AWS: nuovo ransomware crittografa bucket Amazon S3

Una nuova campagna di ransomware sta colpendo i bucket Amazon S3, utilizzando la crittografia lato server di AWS con chiavi fornite dal cliente (SSE-C), note solo agli attori delle minacce. Gli hacker chiedono poi un riscatto per fornire la chiave necessaria a decrittografare i dati. La campagna è stata scoperta da Halcyon, che ha segnalato che un hacker chiamato "Codefinger" ha già colpito almeno due vittime.
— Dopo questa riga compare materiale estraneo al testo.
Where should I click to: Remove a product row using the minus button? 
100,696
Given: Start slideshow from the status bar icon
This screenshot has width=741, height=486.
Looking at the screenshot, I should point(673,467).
Tuttavia, l'operazione potrebbe espandersi o questa tattica potrebbe essere adottata da altri gruppi di criminali informatici in futuro.

Amazon Simple Storage Service (S3) è un servizio di archiviazione a oggetti scalabile, sicuro e ad alta velocità offerto da Amazon Web Services (AWS). I bucket S3 sono contenitori nel cloud utilizzati per archiviare file, backup, dati, media, registri, ecc. SSE-C è un'opzione di crittografia che protegge i dati archiviati nei bucket S3. Questa consente ai clienti di utilizzare una propria chiave di crittografia per proteggere e accedere ai dati, utilizzando l'algoritmo AES-256. AWS non memorizza questa chiave. Spetta infatti ai clienti generarla, gestirla e mantenerla al sicuro. Negli attacchi condotti da "Codefinger", i criminali informatici hanno utilizzato credenziali AWS compromesse per trovare chiavi delle vittime con i permessi s3:GetObject e s3:PutObject. Questi permessi consentono di crittografare gli oggetti nei bucket S3 tramite SSE-C, permettendo agli attori delle minacce di prendere il controllo dei dati crittografandoli con chiavi note solo a loro.

AWS: come avviene l’attacco ai bucket Amazon S3

Durante l’attacco, l’hacker genera localmente una chiave di crittografia per cifrare i dati della vittima. Poiché AWS non memorizza queste chiavi di crittografia, il recupero dei dati è impossibile senza la chiave in possesso dell’hacker, anche se la vittima segnala ad Amazon l'attività non autorizzata. Come spiegato da Halcoyin: "utilizzando i servizi nativi di AWS, riescono a cifrare i dati in modo sicuro e irreversibile senza la loro collaborazione". Successivamente, l l'aggressore imposta una politica di eliminazione dei file di sette giorni utilizzando l'API S3 Object Lifecycle Management.

In seguito, rilascia richieste di riscatto su tutte le directory interessate, in cui si chiede alla vittima di pagare un riscatto su un dato indirizzo Bitcoin in cambio della chiave AES-256 personalizzata. Inoltre, nella richiesta di riscatto si avverte la vittima che, se tenta di modificare i permessi dell'account o di intervenire sui file nel bucket, gli hacker interromperanno unilateralmente le negoziazioni. In questo modo la vittima non potrà più recuperare i dati.

Halcyon ha segnalato le sue scoperte ad Amazon. Il fornitore di servizi cloud ha dichiarato di fare del suo meglio per avvisare tempestivamente i clienti le cui chiavi sono state esposte, in modo che possano agire immediatamente. Amazon incoraggia inoltre gli utenti a implementare protocolli di sicurezza rigorosi. Halcyon suggerisce inoltre ai clienti AWS di impostare policy restrittive che impediscano l'uso di SSE-C sui loro bucket S3. Per quanto riguarda le chiavi AWS, le chiavi inutilizzate dovrebbero essere disabilitate. Infine, quelle attive dovrebbero essere ruotate frequentemente e le autorizzazioni dell'account dovrebbero essere mantenute al livello minimo richiesto.